Would you like my geek resume? I play Star Wars; The Old Republic as my current MMO, but have also played Warcraft, Everquest, City of Villains, Dungeons & Dragons Online, Lord of the Rings Online, Rifts, Pirates of the Caribbean Online, Asheron's Call, Guild Wars...

I also play paper and dice RPGs; including Shadowrun, 7th Sea, AD&D, Vampire, Heroes Unlimited, GURPS, Serenity RPG, various d20 games.
I used to play Collectible Card Games until I came to the realization that my friends were all terrible losers and worse winners and I wasn't having fun, but I do like things like Cards Against Humanity and Fluxx. I'm also a mean cribbage player.
(I also might possibly have a really bad Candy Crush Saga problem)
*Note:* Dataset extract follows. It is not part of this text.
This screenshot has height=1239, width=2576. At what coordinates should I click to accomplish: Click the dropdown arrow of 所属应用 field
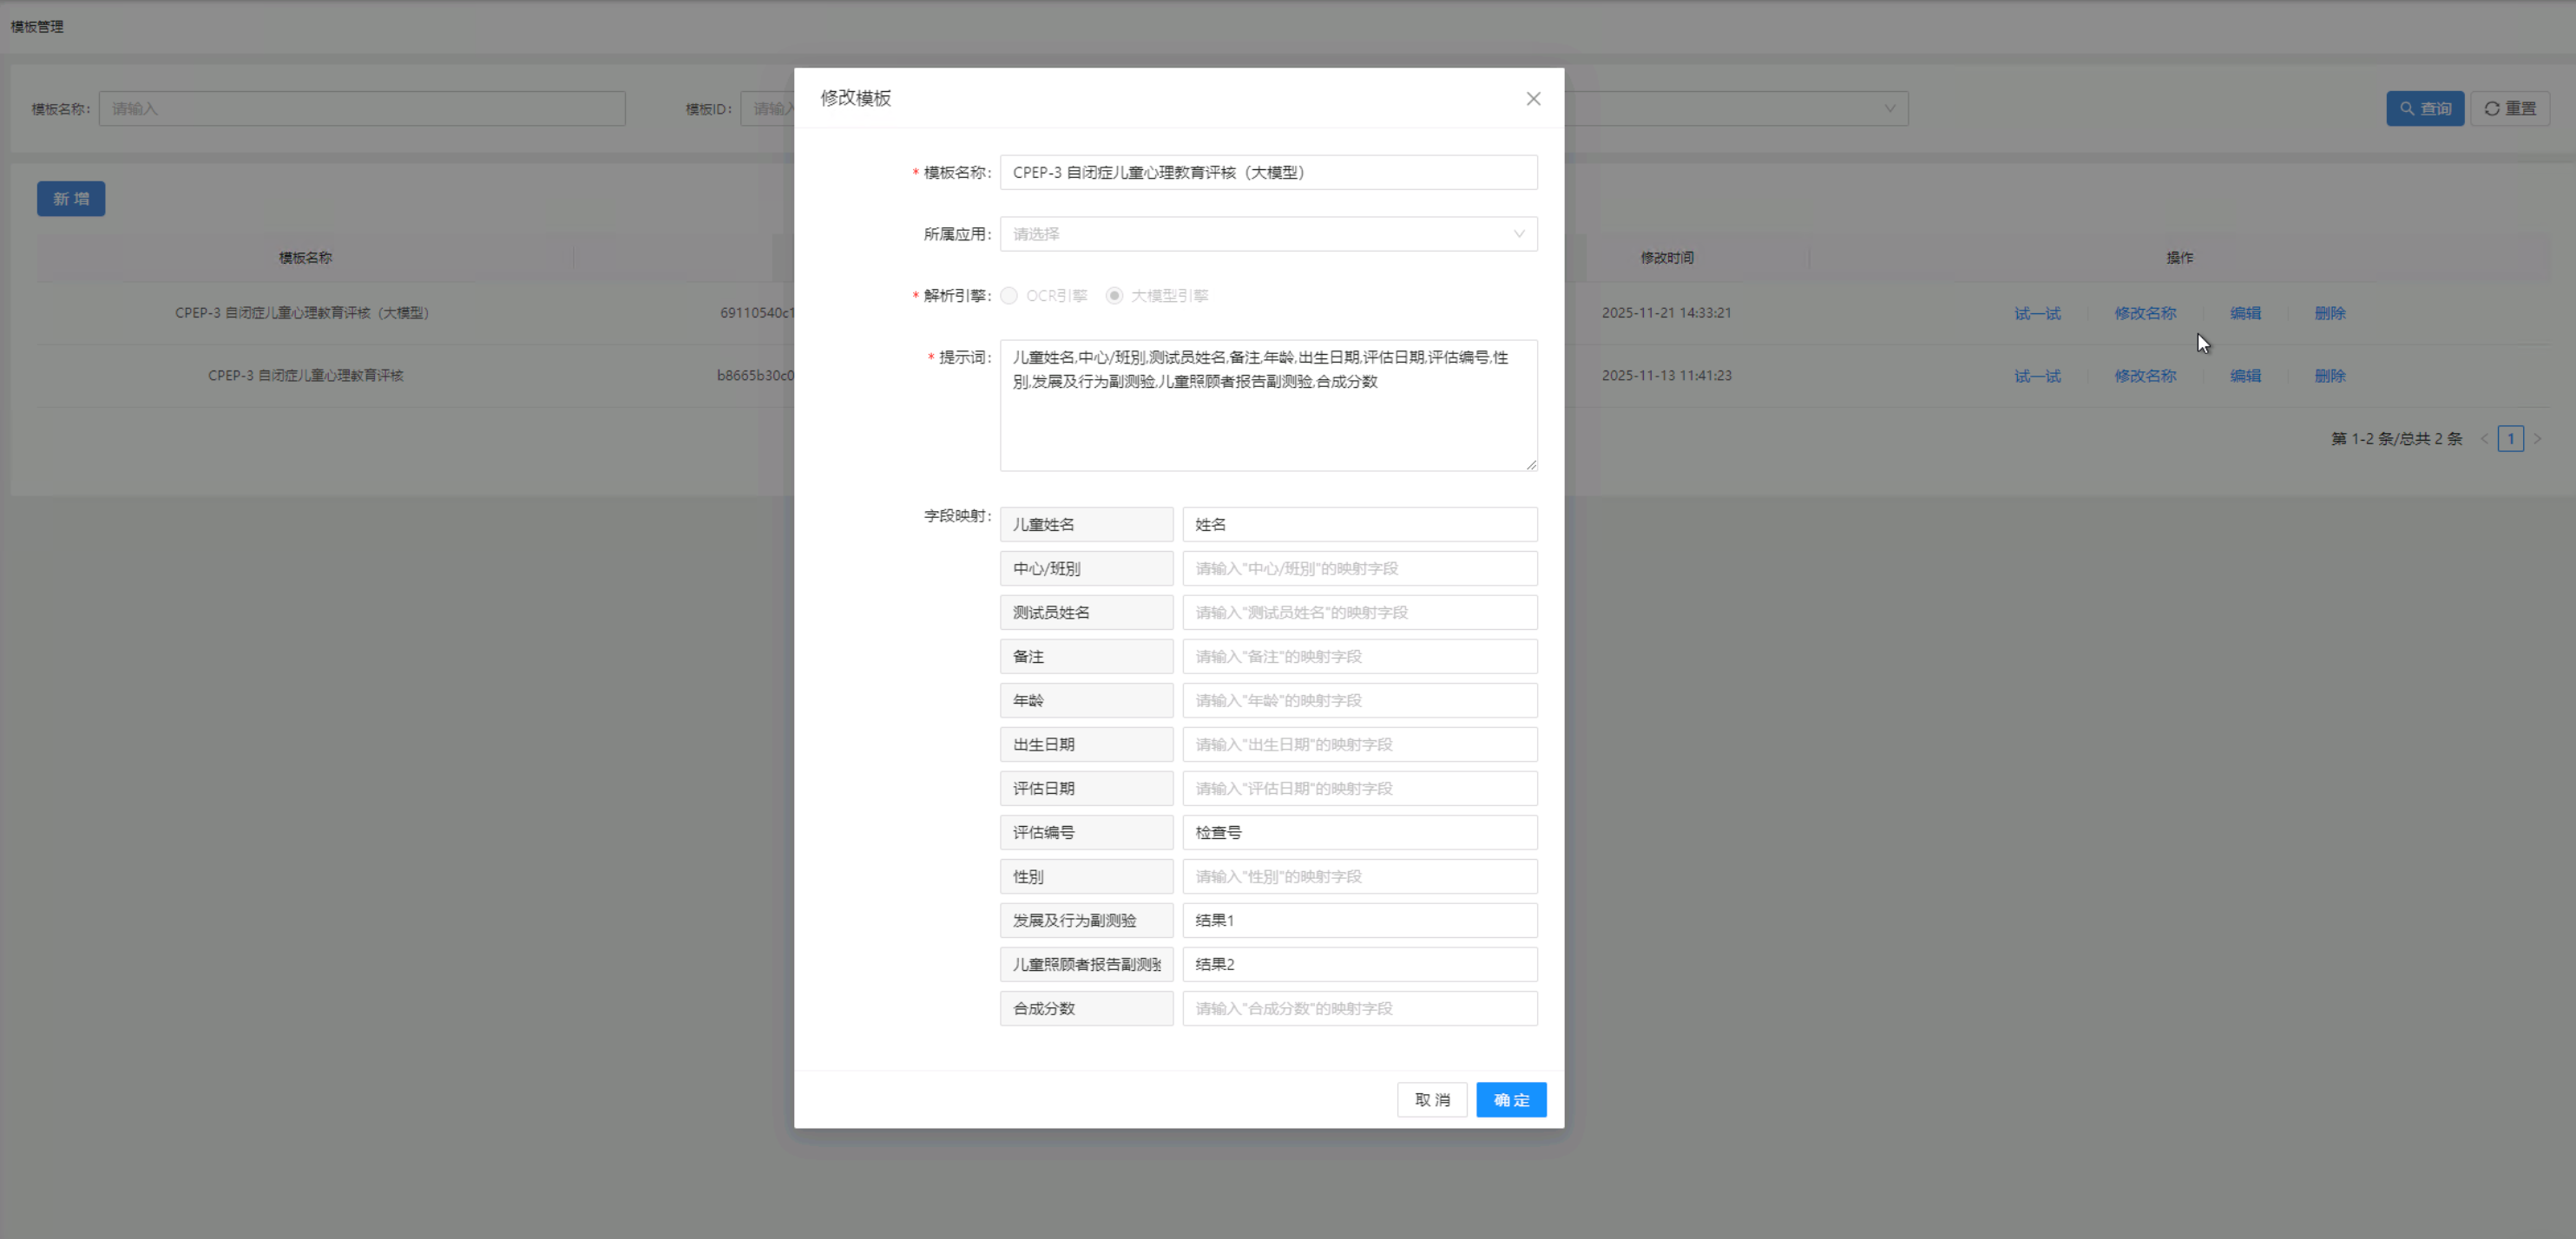tap(1521, 234)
So, that's what I've been up to. I've also gotten two (2) short stories out and available; Synchronous Rotations from Torquere, and my story, Big Trucks, is out in Smokin' Hot Firemen. As always, my complete library of publications and buy links is here (because I am uber-lazy and I don't want to look all those links up. Again.)



In the meanwhile, I've written most of a New Adult, m/m novel, started a short story, finished WRITING (but not selecting or editing) the short-story collection I'm putting together with my best friend and fellow author Elizabeth L. Brooks, talked to one of my new favorite authors, V.L. Locey about writing the forward for that collection (tentatively titled Promptly Hot.), let some deadlines for short stories pass me by, talked with a company about my urban supernatural romance novel published, and freaked out about various home-disasters (annoying backed up sink is annoying) and national media events, spent some time with good friends, and generally went about pretending that I have a life that isn't entirely conducted inside my head.

Also, apparently I have just a few contributor copies laying around...


And I thought I might give some of them away.

Comment here, or post to my facebook wall between now and July 30th with which book(s) you want: available are Ladies of Steampunk magazine, vol 1, 2 copies of Steamlust, 1 copy of Coming Together: Hungry for Love, 1 copy of Smokin' Hot Firemen (I know there are two copies in the picture, but I mixed the books up before I took the picture and put 2 copies of Duty & Desire on my brag-shelf. This has since been fixed.), 2 copies of Duty & Desire (see above notation), one copy of Lustfully Ever After, and one copy of Cupid's Chokehold.

I'll draw three winners on July 31st and let those winners know on this blog, via email, and on Facebook.

1 comment:

  1. It sounds like you've been very, very busy!! I would love to win Smoking Hot Firemen~~ Thanks!